[Extracted material — start]
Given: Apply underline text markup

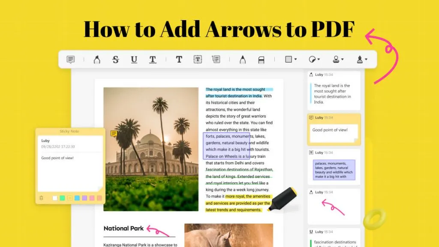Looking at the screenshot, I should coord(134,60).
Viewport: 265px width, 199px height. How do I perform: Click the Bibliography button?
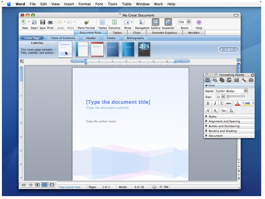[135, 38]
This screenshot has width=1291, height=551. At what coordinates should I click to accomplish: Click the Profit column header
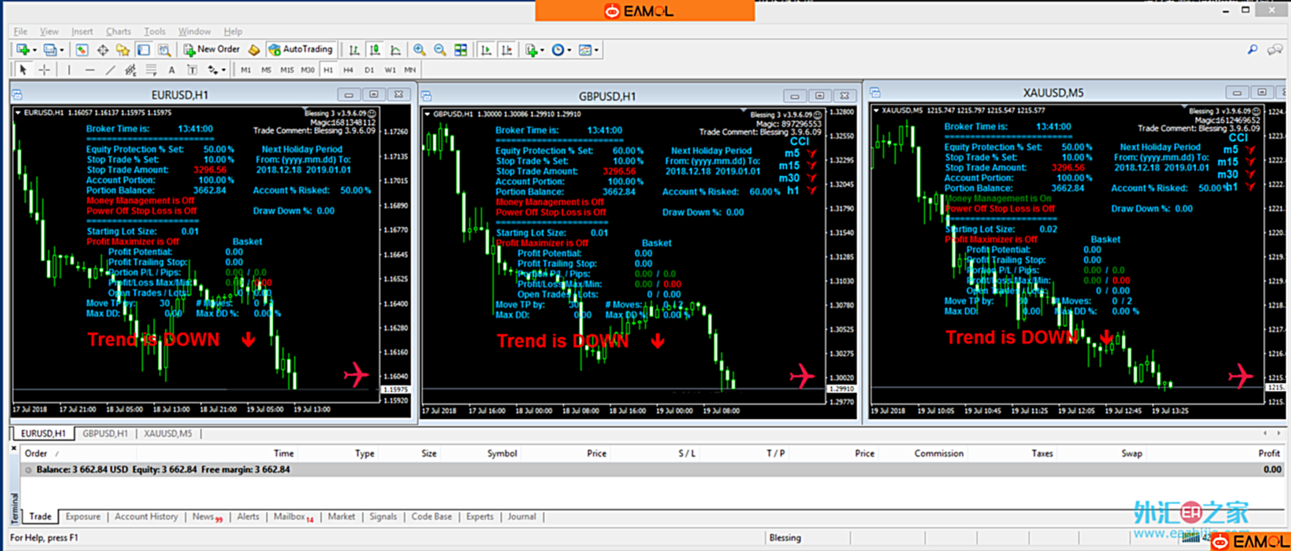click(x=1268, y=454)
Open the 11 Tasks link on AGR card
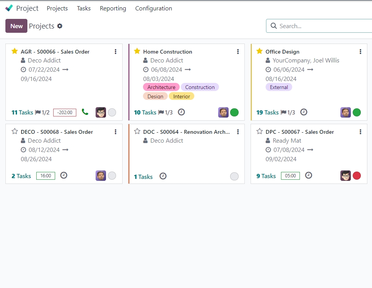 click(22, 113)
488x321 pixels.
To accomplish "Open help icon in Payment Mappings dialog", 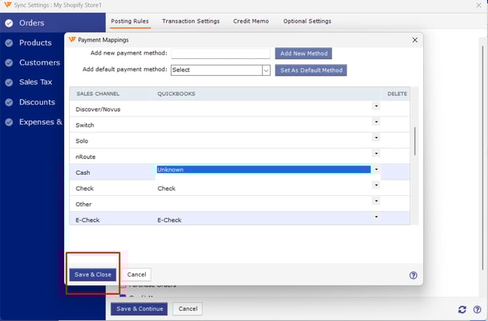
[Extracted material — finish]
[Extracted material — start]
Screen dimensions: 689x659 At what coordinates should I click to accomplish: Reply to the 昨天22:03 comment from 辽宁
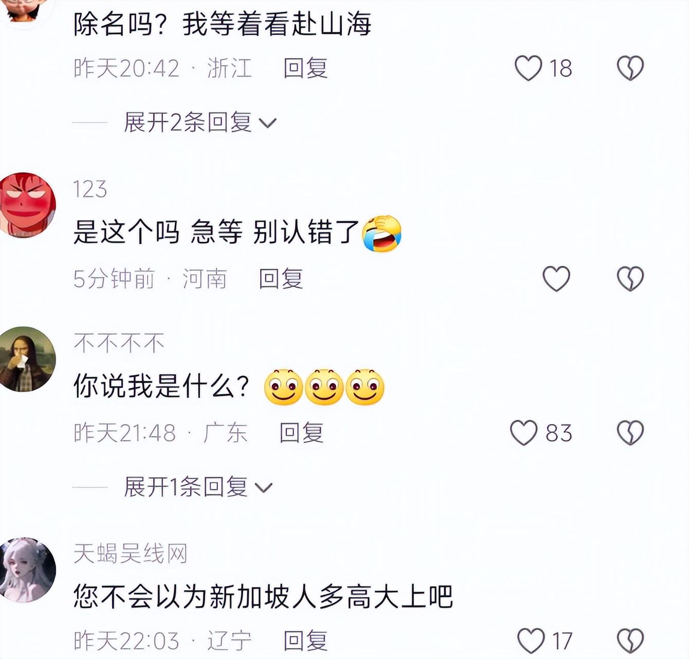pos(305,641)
[Extracted material — finish]
→ **Problem to solve**: Look above for the line with "Viewport: 265px width, 199px" and the line with "help icon in". Give again exactly those two lines and all lines between them, pictures excluded.

→ **Result**:
Viewport: 265px width, 199px height. How do I perform: Click the Bibliography button?
[135, 38]
This screenshot has width=1291, height=551. At what coordinates should I click to accomplish: Click the Profit column header
click(x=1268, y=454)
Open the 11 Tasks link on AGR card
 click(22, 113)
488x321 pixels.
To accomplish "Open help icon in Payment Mappings dialog", 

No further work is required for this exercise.